Fig. 2.2.6 Stream lines, transient response and power spectrum in dependence on the Reynolds number Re; cf. (Feynmann et al., 1977)

the spectrum emerges. Since these power spectra can easily be ascertained experi­mentally, however, they offer themselves as a means of characterising the irregular behaviour of real systems. At the moment, however, we know of no method which enables us to eliminate the random influences involved in the experiment in order to make a strict distinction in the power spectrum between chaotic behaviour due to stochastic causes and that due to deterministic contributions. We can illustrate this with an example taken from fluid dynamics (fig. 2.2.6).As a consequence, simple spectral analysis does not suffice as a single tool for de­scribing erratic behaviour in chaotic physical systems. Other methods of measur­ing must be found in order to describe the wide spectrum of regular and irregular motions qualitatively.

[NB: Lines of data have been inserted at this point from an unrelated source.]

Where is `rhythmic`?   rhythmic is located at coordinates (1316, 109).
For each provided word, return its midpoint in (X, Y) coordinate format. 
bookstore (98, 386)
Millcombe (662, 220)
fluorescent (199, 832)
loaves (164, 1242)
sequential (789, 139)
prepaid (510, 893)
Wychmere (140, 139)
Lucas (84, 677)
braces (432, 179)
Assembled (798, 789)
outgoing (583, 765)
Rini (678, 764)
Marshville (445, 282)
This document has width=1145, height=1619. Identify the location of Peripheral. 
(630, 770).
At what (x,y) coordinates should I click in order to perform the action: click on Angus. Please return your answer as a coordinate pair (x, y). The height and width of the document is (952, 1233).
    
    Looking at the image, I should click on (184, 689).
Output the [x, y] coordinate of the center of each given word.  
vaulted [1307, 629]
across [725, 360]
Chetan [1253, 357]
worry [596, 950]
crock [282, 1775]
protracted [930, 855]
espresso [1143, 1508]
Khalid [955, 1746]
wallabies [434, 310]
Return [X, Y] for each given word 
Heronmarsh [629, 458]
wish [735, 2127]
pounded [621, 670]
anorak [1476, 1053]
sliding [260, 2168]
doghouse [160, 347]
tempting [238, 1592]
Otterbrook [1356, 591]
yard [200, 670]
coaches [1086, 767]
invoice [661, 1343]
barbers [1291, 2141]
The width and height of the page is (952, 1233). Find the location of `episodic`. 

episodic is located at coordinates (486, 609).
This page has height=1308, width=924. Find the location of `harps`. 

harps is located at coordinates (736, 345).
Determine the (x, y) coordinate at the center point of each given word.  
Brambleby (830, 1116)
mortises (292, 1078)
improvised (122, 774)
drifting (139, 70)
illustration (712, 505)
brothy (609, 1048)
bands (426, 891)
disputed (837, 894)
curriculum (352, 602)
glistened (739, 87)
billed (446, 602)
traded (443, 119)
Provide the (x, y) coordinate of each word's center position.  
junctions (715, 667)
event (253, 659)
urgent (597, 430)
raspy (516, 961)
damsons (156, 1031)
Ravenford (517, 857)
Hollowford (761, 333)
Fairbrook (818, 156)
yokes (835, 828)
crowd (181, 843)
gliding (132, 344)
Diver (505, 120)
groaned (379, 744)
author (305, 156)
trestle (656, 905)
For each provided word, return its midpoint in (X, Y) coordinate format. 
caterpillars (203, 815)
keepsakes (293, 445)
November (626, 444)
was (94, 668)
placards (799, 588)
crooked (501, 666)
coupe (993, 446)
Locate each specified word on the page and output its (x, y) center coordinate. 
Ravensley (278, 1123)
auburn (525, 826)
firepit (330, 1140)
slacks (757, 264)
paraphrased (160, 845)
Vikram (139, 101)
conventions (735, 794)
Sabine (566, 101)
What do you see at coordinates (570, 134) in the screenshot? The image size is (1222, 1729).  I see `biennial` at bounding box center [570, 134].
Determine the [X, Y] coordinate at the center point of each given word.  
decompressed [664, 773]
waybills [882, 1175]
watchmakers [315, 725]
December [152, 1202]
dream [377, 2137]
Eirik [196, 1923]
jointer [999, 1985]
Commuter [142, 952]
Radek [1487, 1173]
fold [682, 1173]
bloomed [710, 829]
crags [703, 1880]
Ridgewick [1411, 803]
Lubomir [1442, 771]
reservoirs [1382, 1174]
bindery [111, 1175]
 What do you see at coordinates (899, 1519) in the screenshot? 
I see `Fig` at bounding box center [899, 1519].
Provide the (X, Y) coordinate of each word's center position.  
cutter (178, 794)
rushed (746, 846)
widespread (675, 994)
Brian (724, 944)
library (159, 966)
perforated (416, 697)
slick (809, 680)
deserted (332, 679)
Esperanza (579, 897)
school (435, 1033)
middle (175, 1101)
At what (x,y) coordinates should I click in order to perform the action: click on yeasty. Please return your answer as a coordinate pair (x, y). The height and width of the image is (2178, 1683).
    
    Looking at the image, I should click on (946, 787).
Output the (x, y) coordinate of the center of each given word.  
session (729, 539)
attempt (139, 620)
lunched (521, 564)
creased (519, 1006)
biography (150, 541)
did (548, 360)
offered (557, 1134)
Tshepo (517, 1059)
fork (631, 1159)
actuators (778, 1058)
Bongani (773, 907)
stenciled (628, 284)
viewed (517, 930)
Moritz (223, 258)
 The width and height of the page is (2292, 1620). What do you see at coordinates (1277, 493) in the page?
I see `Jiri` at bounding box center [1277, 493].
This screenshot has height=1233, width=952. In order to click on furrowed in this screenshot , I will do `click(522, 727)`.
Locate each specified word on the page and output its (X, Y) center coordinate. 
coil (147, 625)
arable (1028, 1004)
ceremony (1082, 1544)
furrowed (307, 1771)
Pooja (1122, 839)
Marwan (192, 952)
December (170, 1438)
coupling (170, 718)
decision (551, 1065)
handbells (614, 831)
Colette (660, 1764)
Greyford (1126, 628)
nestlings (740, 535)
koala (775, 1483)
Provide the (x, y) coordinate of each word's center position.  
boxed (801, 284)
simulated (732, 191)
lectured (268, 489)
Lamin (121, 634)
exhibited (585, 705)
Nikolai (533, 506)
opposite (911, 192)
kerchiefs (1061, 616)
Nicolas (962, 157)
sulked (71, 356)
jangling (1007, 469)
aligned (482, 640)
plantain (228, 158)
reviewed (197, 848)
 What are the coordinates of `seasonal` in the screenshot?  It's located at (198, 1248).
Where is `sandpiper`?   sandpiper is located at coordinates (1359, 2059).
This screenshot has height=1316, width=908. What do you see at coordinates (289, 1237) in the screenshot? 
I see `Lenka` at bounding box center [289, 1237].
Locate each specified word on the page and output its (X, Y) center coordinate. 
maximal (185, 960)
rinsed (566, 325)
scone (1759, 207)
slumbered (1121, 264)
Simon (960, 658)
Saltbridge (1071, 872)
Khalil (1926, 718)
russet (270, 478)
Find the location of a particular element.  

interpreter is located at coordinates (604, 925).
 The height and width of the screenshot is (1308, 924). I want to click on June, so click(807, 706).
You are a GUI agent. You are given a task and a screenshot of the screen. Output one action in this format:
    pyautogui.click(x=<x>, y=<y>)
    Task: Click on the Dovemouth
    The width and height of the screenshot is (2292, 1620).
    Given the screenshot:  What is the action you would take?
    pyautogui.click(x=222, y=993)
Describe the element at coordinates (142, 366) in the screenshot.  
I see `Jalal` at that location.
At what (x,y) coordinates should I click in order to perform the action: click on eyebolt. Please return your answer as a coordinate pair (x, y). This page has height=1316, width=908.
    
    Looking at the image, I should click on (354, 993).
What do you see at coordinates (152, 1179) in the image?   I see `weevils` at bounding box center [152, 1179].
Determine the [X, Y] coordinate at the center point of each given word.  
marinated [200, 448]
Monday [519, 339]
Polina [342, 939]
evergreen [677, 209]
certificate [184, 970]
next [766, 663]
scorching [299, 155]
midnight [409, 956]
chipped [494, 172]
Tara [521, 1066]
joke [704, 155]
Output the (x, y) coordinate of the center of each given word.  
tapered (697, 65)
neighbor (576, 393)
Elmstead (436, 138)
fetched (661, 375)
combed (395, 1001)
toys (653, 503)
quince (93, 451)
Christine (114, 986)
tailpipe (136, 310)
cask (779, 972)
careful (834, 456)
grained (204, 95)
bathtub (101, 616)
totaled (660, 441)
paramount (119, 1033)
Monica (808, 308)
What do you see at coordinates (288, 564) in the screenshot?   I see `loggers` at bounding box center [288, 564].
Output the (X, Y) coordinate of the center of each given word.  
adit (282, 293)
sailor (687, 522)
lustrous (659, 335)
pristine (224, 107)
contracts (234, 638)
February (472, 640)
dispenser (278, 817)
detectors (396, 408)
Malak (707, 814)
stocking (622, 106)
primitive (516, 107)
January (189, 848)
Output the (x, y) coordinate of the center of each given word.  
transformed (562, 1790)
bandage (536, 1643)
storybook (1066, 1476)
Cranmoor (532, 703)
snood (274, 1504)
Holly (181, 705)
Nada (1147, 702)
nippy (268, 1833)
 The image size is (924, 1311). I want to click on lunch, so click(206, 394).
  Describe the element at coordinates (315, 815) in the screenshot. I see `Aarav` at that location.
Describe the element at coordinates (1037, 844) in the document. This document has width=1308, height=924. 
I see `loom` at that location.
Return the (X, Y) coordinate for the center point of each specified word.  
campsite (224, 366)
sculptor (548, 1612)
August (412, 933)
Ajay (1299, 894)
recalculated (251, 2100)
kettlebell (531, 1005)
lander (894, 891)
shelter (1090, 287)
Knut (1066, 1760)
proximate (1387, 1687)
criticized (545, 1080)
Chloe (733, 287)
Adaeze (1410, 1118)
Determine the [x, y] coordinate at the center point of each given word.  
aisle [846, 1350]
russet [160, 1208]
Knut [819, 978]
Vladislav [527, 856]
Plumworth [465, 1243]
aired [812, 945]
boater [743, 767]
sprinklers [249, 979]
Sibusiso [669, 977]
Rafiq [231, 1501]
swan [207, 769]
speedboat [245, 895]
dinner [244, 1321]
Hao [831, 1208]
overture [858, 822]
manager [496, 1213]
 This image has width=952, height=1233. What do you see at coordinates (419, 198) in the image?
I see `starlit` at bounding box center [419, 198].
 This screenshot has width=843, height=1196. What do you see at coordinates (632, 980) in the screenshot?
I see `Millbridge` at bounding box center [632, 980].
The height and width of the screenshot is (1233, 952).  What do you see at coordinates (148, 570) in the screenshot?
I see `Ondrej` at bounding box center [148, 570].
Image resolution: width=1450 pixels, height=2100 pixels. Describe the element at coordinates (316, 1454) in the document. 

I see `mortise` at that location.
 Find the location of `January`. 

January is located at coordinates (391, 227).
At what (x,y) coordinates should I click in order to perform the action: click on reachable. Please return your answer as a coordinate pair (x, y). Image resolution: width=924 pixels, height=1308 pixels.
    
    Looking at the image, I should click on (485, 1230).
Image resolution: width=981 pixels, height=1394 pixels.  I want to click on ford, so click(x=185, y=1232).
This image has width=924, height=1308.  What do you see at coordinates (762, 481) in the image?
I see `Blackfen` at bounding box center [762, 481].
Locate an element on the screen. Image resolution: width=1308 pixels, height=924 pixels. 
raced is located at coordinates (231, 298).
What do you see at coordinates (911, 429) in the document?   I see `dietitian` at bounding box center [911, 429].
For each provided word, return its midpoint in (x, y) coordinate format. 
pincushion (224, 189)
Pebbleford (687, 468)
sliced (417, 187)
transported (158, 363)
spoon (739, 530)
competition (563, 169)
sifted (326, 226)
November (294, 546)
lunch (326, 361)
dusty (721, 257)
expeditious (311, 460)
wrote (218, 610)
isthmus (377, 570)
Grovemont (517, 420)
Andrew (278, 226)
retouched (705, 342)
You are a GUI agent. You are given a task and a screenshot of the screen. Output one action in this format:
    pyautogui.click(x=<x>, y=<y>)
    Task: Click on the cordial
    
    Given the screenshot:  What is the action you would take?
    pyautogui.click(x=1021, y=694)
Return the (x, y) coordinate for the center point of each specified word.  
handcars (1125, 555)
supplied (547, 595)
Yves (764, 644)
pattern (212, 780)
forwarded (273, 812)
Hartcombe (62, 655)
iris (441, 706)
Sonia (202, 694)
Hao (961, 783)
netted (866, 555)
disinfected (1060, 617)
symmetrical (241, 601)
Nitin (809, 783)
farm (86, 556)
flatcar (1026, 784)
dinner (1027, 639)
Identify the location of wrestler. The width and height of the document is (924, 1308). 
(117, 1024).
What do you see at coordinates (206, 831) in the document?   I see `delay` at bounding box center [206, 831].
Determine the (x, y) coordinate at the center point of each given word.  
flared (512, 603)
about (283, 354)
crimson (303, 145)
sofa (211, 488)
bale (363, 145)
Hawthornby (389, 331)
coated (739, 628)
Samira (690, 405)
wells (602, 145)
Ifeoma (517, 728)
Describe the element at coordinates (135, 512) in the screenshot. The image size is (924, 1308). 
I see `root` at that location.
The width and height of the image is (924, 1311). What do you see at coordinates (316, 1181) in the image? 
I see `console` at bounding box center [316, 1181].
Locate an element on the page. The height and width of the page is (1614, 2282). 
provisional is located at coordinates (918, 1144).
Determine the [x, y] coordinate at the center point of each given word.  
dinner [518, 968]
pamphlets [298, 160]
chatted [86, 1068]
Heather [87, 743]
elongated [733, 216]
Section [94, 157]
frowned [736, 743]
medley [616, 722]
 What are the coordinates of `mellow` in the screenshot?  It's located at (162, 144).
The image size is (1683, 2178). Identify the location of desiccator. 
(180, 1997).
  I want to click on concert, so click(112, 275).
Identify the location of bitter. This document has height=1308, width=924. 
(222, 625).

In the literature, a multitude of possible methods for characterising the occurrence of chaotic motions is presented. Apart from the power spectrum and autocorre­lation, the two classic tools, we propose to concentrate on the following criteria: Lyapunov exponents, dimensions and Kolmogorov-Sinai entropy. An extensive discussion of these concepts can be found in the context of dissipative systems and attractors in Chapter 5.

The examples of mechanical systems mentioned here make it clear that the concept of the attractor plays a central role in the description of the behaviour of damped systems subject to deterministic equations of motion. We basically differentiate between two types: regular attractors and strange attractors. On the one hand, there are three classic types of motion: equilibrium, periodic motion and quasi- periodic motion. All three states are associated with regular attractors since, in the case of damping, the system tends towards one of these three states after the transient phase. The point attractor corresponds to the state of equilibrium, the limit cycle to periodic motion and the torus to quasi-periodic motion. On the other hand, there is a class of deterministic, but erratic, i.e. chaotic, motions which are not predictable if the initial conditions are subject to small fluctuations. Such long-term behaviour (t —> oo) is associated with the concept of the strange attractor.